When I became a mother, I wish someone told me that families have seasons. I should have figured this out early on, but when my first child arrived it threw me headfirst into a sea of hormones and breast milk and sleep-deprivation–the likes of which no one understands unless they are also a mother or a prisoner of war. Once I found myself able to tread water and to think the occasional coherent thought, I decided to dive deep again. And just like that I jumped right back into baby-ing, this time with a pre-schooler, then two in tow.
After my third child started pre-school, and treading water became the norm, it occurred to me that the baby season was well and truly over. I could breathe again. Maybe you are here too. In this new season, we can trust our weight to stay the same (ish) and our nights to follow a predictable pattern and our boobs to never grow back. We can trust ourselves to feel fully human. Only this human, this new version of us, feels so entirely different from the person we were pre-parenthood, we must get to know ourselves all over again. We also have to get to know this new version of our family–the one where little people leave the house and sit under the influence of teachers and girls who gossip and boys who teach others how to fart with their armpit.
When I became a mother, I wish someone had told me that families have seasons, and I will have to change and grow with them. I will have to rediscover who my family is in each new season. No relationship is static, and the shape of our families will change and so will our role in it. This is good and healthy and terribly hard when we realize our children don’t need the mother they had yesterday. They need today’s mama, a new version of us who emerges as we adjust to a more grown-up version of them.

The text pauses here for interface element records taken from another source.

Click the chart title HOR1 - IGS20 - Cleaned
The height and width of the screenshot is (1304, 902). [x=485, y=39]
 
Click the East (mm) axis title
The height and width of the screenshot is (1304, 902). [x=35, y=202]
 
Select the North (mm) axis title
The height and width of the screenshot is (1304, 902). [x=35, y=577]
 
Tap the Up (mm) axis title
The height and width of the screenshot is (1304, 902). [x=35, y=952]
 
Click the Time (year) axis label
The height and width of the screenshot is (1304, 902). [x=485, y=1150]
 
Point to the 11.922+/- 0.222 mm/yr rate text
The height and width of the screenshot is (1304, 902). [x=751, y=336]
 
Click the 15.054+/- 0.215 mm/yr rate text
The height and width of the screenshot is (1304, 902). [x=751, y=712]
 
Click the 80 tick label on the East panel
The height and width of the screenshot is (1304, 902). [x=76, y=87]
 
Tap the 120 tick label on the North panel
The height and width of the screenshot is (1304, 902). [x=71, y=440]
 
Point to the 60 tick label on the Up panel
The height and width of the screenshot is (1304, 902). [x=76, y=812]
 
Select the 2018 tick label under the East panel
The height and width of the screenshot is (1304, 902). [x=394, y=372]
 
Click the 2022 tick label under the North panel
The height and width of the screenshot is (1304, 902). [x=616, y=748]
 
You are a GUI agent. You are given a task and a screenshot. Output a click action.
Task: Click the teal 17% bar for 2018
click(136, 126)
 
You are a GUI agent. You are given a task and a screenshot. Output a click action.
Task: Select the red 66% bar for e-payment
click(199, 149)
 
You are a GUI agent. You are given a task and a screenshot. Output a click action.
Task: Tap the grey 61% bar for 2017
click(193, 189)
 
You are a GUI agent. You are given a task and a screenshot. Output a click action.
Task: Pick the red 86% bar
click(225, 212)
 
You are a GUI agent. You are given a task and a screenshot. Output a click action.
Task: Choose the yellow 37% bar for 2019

I’ve spent time in the choppy waters of transitional seasons too, where some members of our family grow in a new direction and others have a few years of the same-old, same-old to go. Here, the water treading sometimes stops for an impromptu walk on the beach (savor these moments) or more likely, for one long breathless dive. These are the trickiest to manage, and here we may find ourselves reaching for a life-preserver when seasons collide. The current pulls us in opposite directions when we try to manage the inevitable conflict of interest between one child’s needs vs the other’s vs our own.
When I became a mother, I wish someone told me that families have seasons, and that each season will build on the last. Those sleepless nights? Good practice for the high school years when parties and late nights and teen drivers keep you awake well past your geriatric bed time. Those hormones? Good practice for remembering how they make you feel slightly off-balanced and crazy–kind of like your kid when he hits puberty. Those hours of quiet during the school years? Good practice for you to embrace the quiet as sustenance for the after-hours, when all is loud and chaotic and busy.
When I became a mother, I wish someone sat me down and told me that families have seasons, and you reap every sleepless night, whispered prayer, disciplinary action, mac and cheese meal, hug, listening ear, chauffeur duty, sacrifice, and ounce of mama love that you sow.